▶ _SET PROBLEM_
From the line with "Task: Open Telegram from the Windows taskbar" up to and including the line with "Action: [315, 155]", replace "arrow" with "chevron" and change nothing else. Output only those lines.

▶ _Click-target data_
· · ·

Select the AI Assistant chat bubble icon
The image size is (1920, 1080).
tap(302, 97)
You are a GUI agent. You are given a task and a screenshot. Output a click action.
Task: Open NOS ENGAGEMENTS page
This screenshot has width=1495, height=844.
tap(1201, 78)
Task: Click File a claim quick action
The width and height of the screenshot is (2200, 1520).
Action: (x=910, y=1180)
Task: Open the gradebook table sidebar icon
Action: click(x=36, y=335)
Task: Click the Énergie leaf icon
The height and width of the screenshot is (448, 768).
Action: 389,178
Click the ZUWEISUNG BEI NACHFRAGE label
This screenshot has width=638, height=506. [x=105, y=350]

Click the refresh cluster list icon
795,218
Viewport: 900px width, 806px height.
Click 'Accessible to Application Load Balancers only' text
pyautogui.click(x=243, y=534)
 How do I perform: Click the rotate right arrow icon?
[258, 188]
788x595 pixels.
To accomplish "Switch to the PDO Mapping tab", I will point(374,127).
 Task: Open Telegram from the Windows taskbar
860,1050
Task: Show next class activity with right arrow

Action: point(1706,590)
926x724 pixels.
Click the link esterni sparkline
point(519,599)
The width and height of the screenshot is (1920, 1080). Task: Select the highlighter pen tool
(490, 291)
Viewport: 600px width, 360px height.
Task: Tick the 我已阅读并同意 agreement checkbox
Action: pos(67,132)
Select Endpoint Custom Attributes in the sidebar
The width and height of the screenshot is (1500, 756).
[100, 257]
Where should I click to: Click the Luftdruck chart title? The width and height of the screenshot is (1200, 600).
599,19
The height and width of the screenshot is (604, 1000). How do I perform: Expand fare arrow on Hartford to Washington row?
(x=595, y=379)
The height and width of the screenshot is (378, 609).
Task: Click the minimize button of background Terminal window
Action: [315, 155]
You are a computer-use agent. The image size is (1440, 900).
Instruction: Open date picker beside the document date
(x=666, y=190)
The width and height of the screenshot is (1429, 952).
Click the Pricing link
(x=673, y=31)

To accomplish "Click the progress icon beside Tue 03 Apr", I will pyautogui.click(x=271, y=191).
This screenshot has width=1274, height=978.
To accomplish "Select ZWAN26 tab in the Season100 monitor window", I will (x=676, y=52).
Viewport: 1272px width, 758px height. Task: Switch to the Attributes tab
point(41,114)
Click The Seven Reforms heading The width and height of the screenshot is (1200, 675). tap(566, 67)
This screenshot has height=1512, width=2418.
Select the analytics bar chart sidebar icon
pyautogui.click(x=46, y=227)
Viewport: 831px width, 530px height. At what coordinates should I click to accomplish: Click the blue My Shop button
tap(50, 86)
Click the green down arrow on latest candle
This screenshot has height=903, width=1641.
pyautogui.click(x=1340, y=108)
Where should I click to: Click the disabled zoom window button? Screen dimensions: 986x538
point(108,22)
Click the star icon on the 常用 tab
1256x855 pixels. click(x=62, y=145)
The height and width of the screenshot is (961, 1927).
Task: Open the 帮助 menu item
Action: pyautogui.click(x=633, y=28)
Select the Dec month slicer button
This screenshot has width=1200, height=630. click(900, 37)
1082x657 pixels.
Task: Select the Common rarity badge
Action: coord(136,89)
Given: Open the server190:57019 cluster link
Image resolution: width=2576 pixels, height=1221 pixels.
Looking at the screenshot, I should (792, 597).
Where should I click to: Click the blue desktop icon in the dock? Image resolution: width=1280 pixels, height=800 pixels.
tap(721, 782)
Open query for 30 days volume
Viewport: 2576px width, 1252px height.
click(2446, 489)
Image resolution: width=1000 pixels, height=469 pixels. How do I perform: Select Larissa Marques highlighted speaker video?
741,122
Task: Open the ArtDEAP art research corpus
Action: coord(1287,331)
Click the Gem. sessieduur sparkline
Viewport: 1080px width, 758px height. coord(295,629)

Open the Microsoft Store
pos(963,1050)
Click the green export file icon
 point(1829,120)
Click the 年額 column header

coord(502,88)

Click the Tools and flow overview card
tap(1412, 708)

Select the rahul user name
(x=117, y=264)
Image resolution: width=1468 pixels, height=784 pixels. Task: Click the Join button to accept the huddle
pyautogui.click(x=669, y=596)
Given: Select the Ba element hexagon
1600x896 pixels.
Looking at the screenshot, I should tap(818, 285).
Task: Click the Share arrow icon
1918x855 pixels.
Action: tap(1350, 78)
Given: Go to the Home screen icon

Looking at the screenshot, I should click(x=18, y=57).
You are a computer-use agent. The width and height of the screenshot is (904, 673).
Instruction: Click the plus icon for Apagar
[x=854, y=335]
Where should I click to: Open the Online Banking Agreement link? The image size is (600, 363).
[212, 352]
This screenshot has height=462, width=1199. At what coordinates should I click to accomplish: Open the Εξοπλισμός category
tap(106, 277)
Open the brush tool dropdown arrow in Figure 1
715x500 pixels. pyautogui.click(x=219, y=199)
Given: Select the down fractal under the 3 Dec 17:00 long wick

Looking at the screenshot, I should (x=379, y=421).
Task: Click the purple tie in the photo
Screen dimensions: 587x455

· · ·

▶ _FINAL ANSWER_
 Task: Open Telegram from the Windows taskbar
860,1050
Task: Show next class activity with right chevron

Action: point(1706,590)
926x724 pixels.
Click the link esterni sparkline
point(519,599)
The width and height of the screenshot is (1920, 1080). Task: Select the highlighter pen tool
(490, 291)
Viewport: 600px width, 360px height.
Task: Tick the 我已阅读并同意 agreement checkbox
Action: pos(67,132)
Select Endpoint Custom Attributes in the sidebar
The width and height of the screenshot is (1500, 756).
[100, 257]
Where should I click to: Click the Luftdruck chart title? The width and height of the screenshot is (1200, 600).
599,19
The height and width of the screenshot is (604, 1000). How do I perform: Expand fare chevron on Hartford to Washington row?
(x=595, y=379)
The height and width of the screenshot is (378, 609).
Task: Click the minimize button of background Terminal window
Action: [315, 155]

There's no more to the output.